Analysis of the Blind Mode predictions data from the Astral Codex 2023 prediction contest to produce an answer for the Full Mode.
/raw/
: Raw data from the contest, should not be modified/processed/
: results of analysis that are not tracked in git/results/
: important results of analysis that are tracked in gitRun the Streamlit app locally with
python -m streamlit run ./streamlit/Home.py
The Streamlit app ./streamlit/Home.py
is deployed at
https://jbreffle.github.io/acx-app.
Note: only the 1000 most recent bets for a market can be retrieved through the API. See https://docs.manifold.markets/api#get-v0bets:
limit: Optional. How many bets to return. The default and maximum are both 1000.
The scoring method for the contest was not specified when the contest was announced. I used the Brier score for my analyses, but at the conclusion of the contest it was announced that the Metaculus scoring function would be used. I added additional analyses comparing how these two scoring methods compare.
The log score underpins all Metaculus scores, which is: $$ \text{log score} = \log(P(\text{outcome})) $$ where $P(\text{outcome})$ is the probability assigned to the outcome by the prediction. Higher scores are better.

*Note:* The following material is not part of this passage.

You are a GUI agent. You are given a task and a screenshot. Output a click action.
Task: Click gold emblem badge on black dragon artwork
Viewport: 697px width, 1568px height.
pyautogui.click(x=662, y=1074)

The log score is always negative, and they say this has proved unintuitive for users, so they have constructed the baseline score and the peer score as more intuitive alternatives.
The general form of the baseline score is: $$ \text{baseline score} = 100 \times \frac{\text{log score(prediction)} - \text{log score(baseline)}}{\text{scale}} $$ where $baseline$ is the baseline prediction that weights all outcomes equally and $scale$ is set so that a perfect prediction gives a score of $100$.
The general form of the peer score is: $$ \text{peer score} = 100 \times \frac{1}{N} \sum_{i=1}^N \text{log score}(p) - \text{log score}(p_i) $$ where $p$ is the scored prediction, $N$ is the number of other predictions, and $p_i$ is the $i$th other prediction.